Pero en este idílico cuadro de paz y contento, escribe Pao Chin-yen, apareció la violencia y el engaño instituidos por el estado. La historia del gobierno es la historia de la violencia, de la expoliación del débil por el fuerte, de malvados tiranos que se embarcan en orgías de violencia, y que, al tener el poder, pueden “dar rienda suelta a todos sus deseos”. Además, la institucionalización de la violencia por el gobierno condujo a que los minúsculos desórdenes de la vida diaria se intensificaran y expandieran enormemente, cobrando una dimensión mucho mayor. Como dice Pao:
“Las disputas entre gente corriente son asunto trivial, ya que ¿qué consecuencias pueden originar un enfrentamiento a ese nivel? Esa gente no tiene tierras inmensas que despierten la avaricia, ni autoridad para lograr sus propósitos. Su poder no les permite reunir masas en pos de ellos, ni imponer respeto a las reunidas por sus oponentes. ¿Cómo van a compararse con una manifestación de furia real, capaz de desplegar ejércitos y batallones, y de hacer que gente sin enemigos ataque estados que no les han hecho nada?”
A la habitual acusación de haber pasado por alto que existen gobernantes buenos y benévolos, Pao replica que el gobierno en sí mismo es una violenta explotación del débil por el fuerte. Es el sistema en sí mismo lo que constituye el problema, ya que el objetivo del gobierno no es favorecer a la gente, sino controlarla y saquearla. Ningún gobernante puede compararse en virtud al que simplemente no gobierna..

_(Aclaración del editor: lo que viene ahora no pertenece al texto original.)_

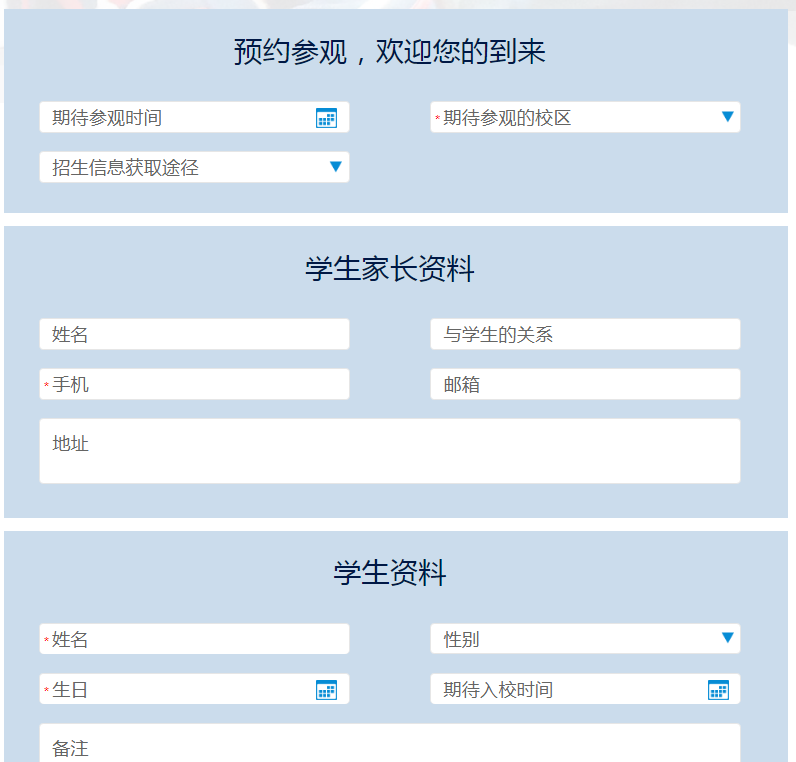The image size is (796, 762).
Task: Focus the student 姓名 input field
Action: 194,639
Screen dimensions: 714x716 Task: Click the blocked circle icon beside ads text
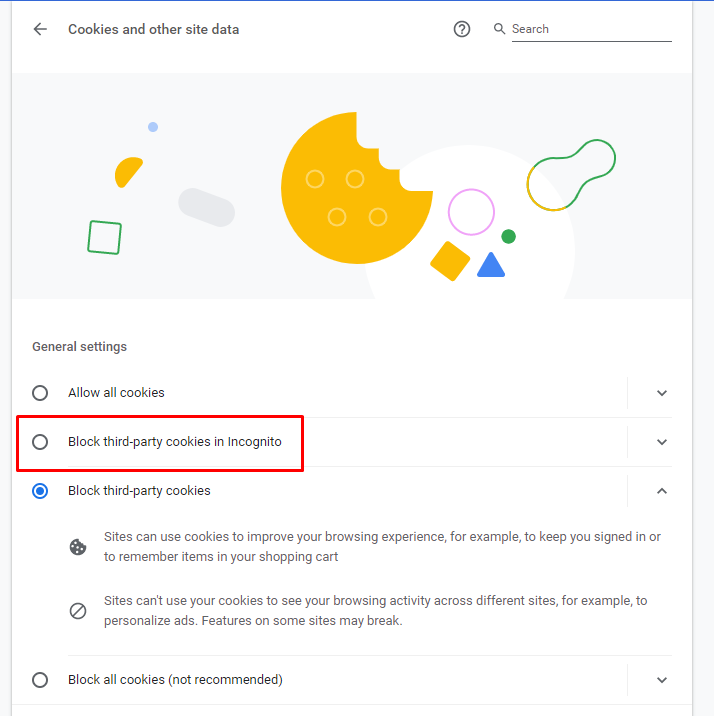(x=78, y=611)
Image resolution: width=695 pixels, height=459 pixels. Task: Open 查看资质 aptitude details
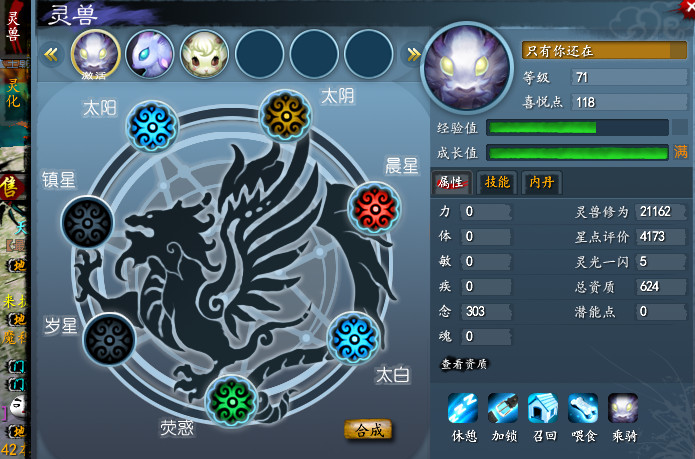(464, 364)
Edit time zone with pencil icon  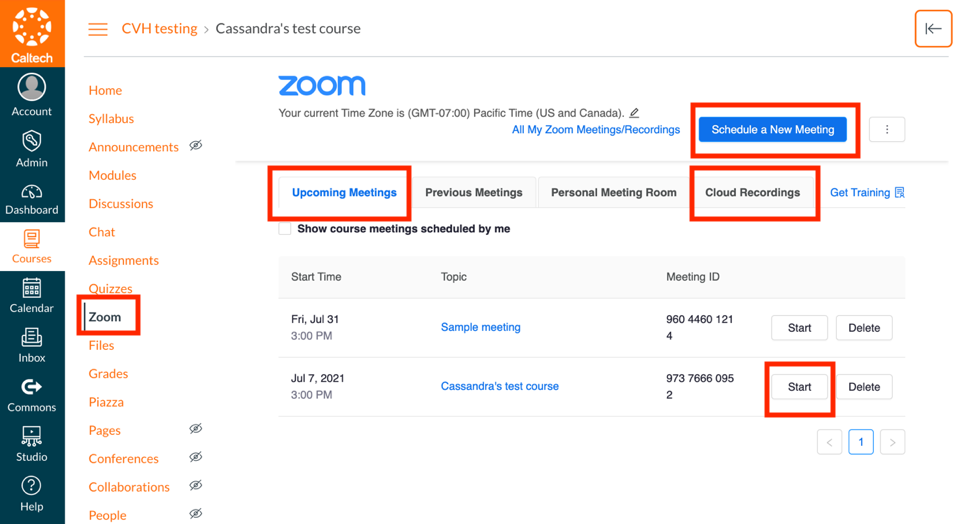pos(634,113)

Pao Chin-yen también emprendió un estudio magistral de psicología política al señalar que la propia existencia de la violencia institucionalizada por el estado provoca imitación entre la gente. En un mundo feliz y sin estado, declara Pao, la gente tendería naturalmente al orden y no intentarían saquear a su vecino. Pero los gobernantes oprimen y esquilman al pueblo, y “hacen trabajar a la gente sin descanso, para también sin descanso quitarle todo”. De esta guisa, se incita al robo y bandidaje al pueblo descontento, y los bandidos, al robar armas y armaduras en un principio pensadas para pacificar, intensifican el saqueo. “Todo esto ocurre porque hay gobernantes”. La idea habitual de que se necesita un gobierno fuerte para combatir las revueltas populares, concluye Pao, comete el grave error de confundir la causa con el efecto.